United Nations special rapporteur, Dr. Tlaleng Mofokeng, has called on the U.S. Supreme Court to uphold the right to abortion in America.
Today, a state district is hearing arguments from abortion rights groups challenging Texas’ restrictive abortion law. Retired state magistrate judge, David Peeples will hear over a dozen cases filed in state court challenging Senate Bill 8, which effectively bans abortions after about six weeks.
Mofokeng said the reverberations of the ruling would be felt far beyond the U.S.
“We have this joke among us that when the [U.S.] sneezes the rest of the world catches a [cold],” Mofokeng told The Guardian. “So we know that politically that what happens in the United States… does have an impact in precedents elsewhere in the world.”
These lawsuits were filed by Planned Parenthood, doctors, social workers, abortion fund organizations, practical support networks and lawyers. The plaintiffs are asking the court to declare Texas’ new law unconstitutional.
Under the Supreme Court’s 1973 Roe v. Wade decision and 1992 Planned Parenthood v. Casey decision, states are barred from outlawing abortion before viability, the point at which a fetus can survive outside the womb, around 24 weeks of pregnancy.
“If that gets overturned, it has catastrophic implications, not just for the US,” said Mofokeng.

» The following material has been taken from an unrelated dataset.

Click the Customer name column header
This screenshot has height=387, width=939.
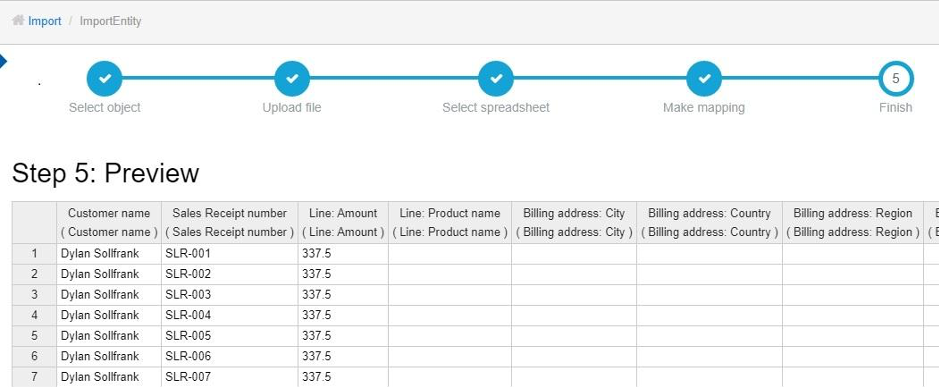tap(109, 222)
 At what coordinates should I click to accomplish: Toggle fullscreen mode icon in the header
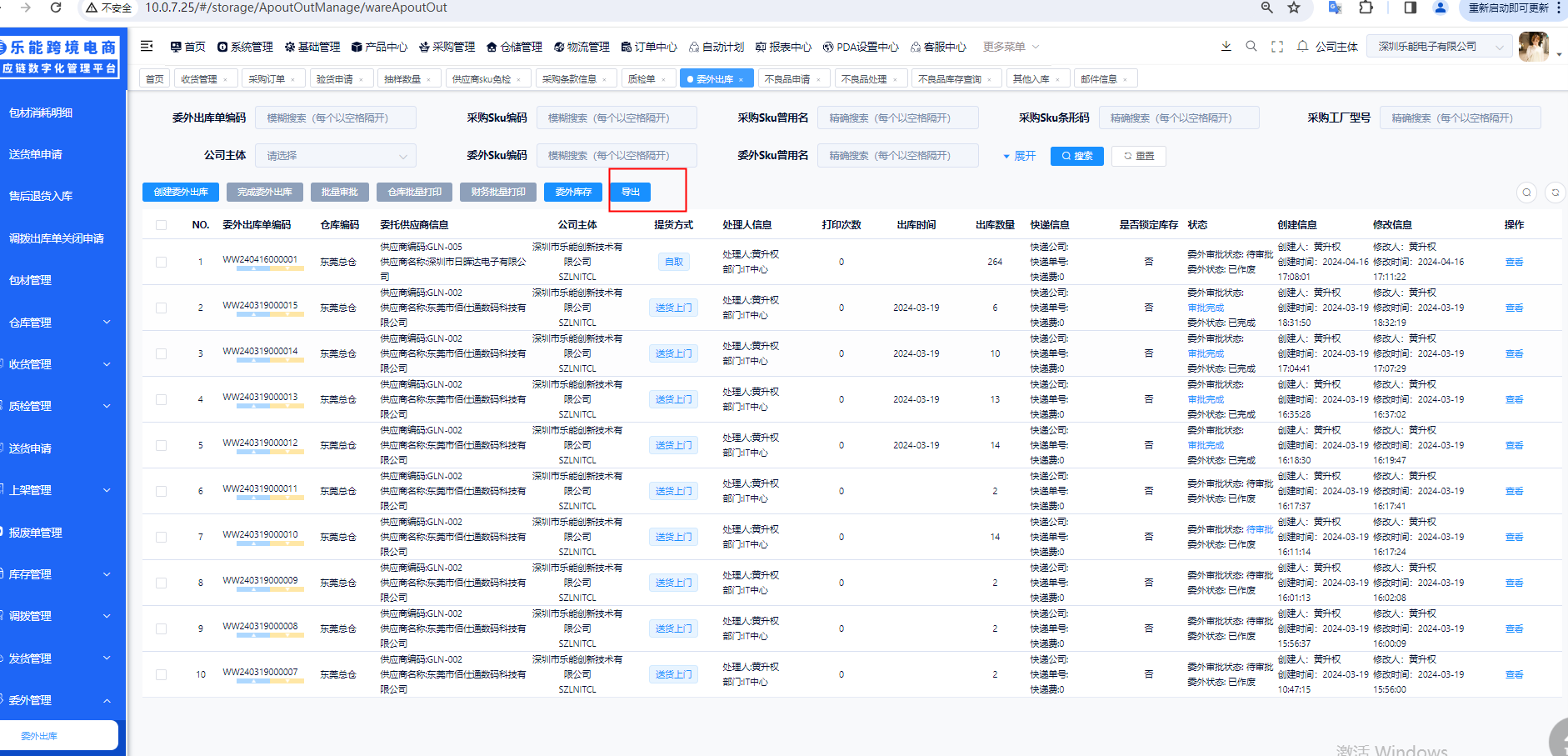tap(1276, 47)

The justices will also hear a separate challenge to those decisions on Dec. 1 over Mississippi’s ban on abortion after 15 weeks.
Last month, a federal judge temporarily suspended the enforcement of the state’s restrictive abortion law.

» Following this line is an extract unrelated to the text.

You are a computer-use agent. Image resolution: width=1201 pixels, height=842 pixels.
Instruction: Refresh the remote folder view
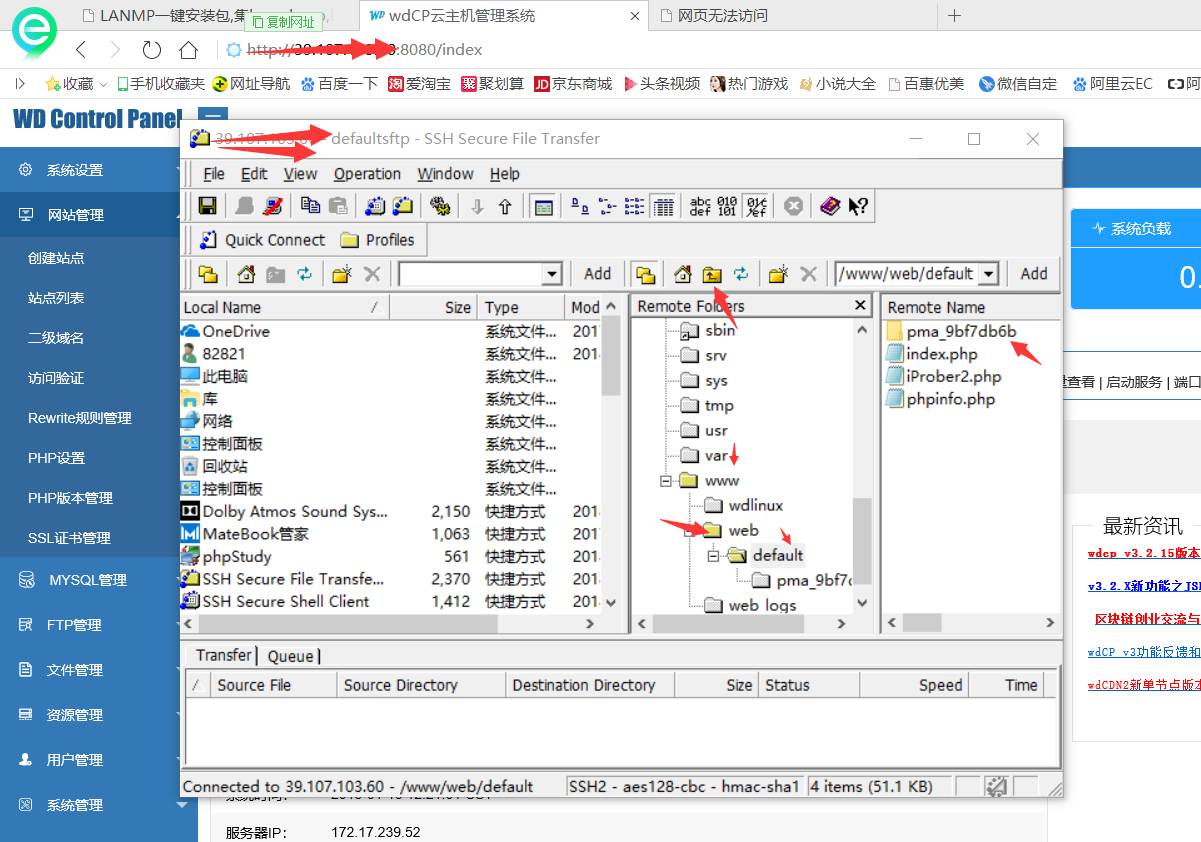click(741, 274)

U.S. District Judge Robert Pitman of Austin “From the moment (the law) went into effect, women have been unlawfully prevented from exercising control over their lives in ways that are protected by the Constitution,” Pitman wrote in his decision.
While he acknowledged the possibility of his order being appealed in another court, he made it clear that “this Court will not sanction one more day of this offensive deprivation of such an important right.”
Nevertheless, today, all eyes are on Texas.
Originally posted 2021-11-10 13:15:00.